In the essay, Diamond not only describes the moral and political economy of cycles of personal and inter-tribal vengeance in one of the relatively stateless area of the Papua New Guinean Highlands - cycles of violence that very likely represent typical human dynamics throughout the course of our evolution - but also, via a contrast with a family story regarding personal vengeance not taken, he presents various thoughts on:
• the evolution of the state,
• the mechanisms by which those who live in states repress and channel our latent tendencies towards violence, and
• the personal satisfactions of taking vengeance, and the personal costs incurred when the right to seek vengeance is surrendered to the state.
Diamond appears to assume the legitimacy of the state, and focusses in the latter part of his essay on the personal costs that each of us incurs by being forced to surrender our "thirst for vengeance" when we are injured or offended and to rely on an impersonal state for "justice".
This is interesting, but rather shallow, as it fails to discuss how our state-run justice systems themselves seem to be rather out of control, especially in the US.
Further, Diamond skates too quickly past important issues when he concludes that the evolution of states has been a good deal generally for those who find themselves in them.
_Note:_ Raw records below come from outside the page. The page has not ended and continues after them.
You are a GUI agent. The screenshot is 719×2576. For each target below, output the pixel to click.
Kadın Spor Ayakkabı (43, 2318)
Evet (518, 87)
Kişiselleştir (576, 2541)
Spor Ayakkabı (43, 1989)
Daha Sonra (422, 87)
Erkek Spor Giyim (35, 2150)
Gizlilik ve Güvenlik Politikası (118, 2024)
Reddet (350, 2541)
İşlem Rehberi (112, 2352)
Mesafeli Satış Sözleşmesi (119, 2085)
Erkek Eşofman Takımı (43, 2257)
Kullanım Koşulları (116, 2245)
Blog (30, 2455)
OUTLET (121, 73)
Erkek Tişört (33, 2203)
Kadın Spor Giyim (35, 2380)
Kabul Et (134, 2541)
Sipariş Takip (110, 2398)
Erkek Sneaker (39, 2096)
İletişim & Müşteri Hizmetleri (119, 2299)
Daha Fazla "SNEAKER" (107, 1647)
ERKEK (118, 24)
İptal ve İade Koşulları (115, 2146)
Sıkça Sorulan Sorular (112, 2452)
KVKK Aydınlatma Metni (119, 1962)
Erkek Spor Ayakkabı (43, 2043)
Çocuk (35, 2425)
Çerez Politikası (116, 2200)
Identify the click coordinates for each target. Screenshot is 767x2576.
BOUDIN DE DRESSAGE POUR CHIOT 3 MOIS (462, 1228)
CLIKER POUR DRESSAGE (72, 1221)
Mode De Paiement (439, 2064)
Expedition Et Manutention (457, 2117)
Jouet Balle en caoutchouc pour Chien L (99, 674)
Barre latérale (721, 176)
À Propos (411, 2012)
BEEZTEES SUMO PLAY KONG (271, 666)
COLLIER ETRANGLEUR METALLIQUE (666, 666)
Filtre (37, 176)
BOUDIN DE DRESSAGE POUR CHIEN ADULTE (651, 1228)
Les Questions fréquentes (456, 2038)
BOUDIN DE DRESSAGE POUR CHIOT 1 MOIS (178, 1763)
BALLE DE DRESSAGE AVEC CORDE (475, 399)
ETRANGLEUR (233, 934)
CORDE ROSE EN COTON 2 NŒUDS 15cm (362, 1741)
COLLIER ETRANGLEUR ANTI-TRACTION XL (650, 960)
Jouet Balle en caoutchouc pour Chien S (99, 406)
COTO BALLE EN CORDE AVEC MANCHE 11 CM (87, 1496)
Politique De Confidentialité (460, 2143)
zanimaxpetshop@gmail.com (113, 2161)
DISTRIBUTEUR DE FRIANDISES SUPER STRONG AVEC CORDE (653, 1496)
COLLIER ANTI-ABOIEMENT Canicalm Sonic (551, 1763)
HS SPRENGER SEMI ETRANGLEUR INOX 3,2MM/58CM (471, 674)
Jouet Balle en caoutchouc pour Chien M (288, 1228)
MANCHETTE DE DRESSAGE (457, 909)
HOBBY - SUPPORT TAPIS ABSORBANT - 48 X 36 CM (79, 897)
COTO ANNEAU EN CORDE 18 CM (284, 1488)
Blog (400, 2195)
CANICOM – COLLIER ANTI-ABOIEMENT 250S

Here are a few key quotes:
"State government is now so nearly universal around the globe that we forget how recent an innovation it is; the first states are thought to have arisen only about fifty-five hundred years ago, in the Fertile Crescent. Before there were states, Daniel’s method of resolving major disputes—either violently or by payment of compensation—was the worldwide norm. Papua New Guinea is not the only place where those traditional methods of dispute resolution still coexist uneasily with the methods of state government. For example, Daniel’s methods might seem quite familiar to members of urban gangs in America, and also to Somalis, Afghans, Kenyans, and peoples of other countries where tribal ties remain strong and state control weak. As I eventually came to realize, Daniel’s thirst for vengeance and his hostility to rival clans are really not so far from our own habits of mind as we might like to think. ...
"Nearly all human societies today have given up the personal pursuit of justice in favor of impersonal systems operated by state governments—at least, on paper. Without state government, war between local groups is chronic; coöperation between local groups on projects bringing benefits to everyone—such as large-scale irrigation systems, free rights of travel, and long-distance trade—becomes much more difficult; and even the frequency of murder within a local group is higher. It’s true, of course, that twentieth-century state societies, having developed potent technologies of mass killing, have broken all historical records for violent deaths. But this is because they enjoy the advantage of having by far the largest populations of potential victims in human history; the actual percentage of the population that died violently was on the average higher in traditional pre-state societies than it was even in Poland during the Second World War or Cambodia under Pol Pot."
While I think Diamond's observations here are largely fair, Diamond makes no effort to analyze the failings of modern states, and these failures are significant and cannot be ignored. Neither, however, can the implications of Diamond's observations for those who think we would be better off in stateless societies. However, Diamond is primarily an ornithologist and anthropologist, so perhaps he can be forgiven for not examining more closely the problems of states in a rather short essay that is more concerned about cycles of violence and our modern repression of personal vengeance.
Further, Diamond's essay only tangentially addresses, but is nonetheless seems a good jumping-off point for considering further, our evolved human nature and the heritage that such evolution has left us in terms of a cognitive system that is prone to suspicion of others, black and white views, self-justification and other characteristics that tended to reinforce our important tribal identities. These are matters that I think affect each of us and are very much in evidence in the modern, "civilized" world - the world of impassioned disagreements between factions, racial divides, hostility towards "others" (those evil "Islamofascists," gays, immigrants, liberals, envirofascists, etc.) and our fabulous ability to identify the mistakes and inconsistencies of others while ignoring our own. As hjmaiere pointed out in a recent forum post ("Hermann Goering on Anthropogenic Global Warming" - naturally I disagreed with him in relevant parts), it is the powerful effects of our tribal nature that rent-seekers (and their political handlers) are so good at identifying and manipulating.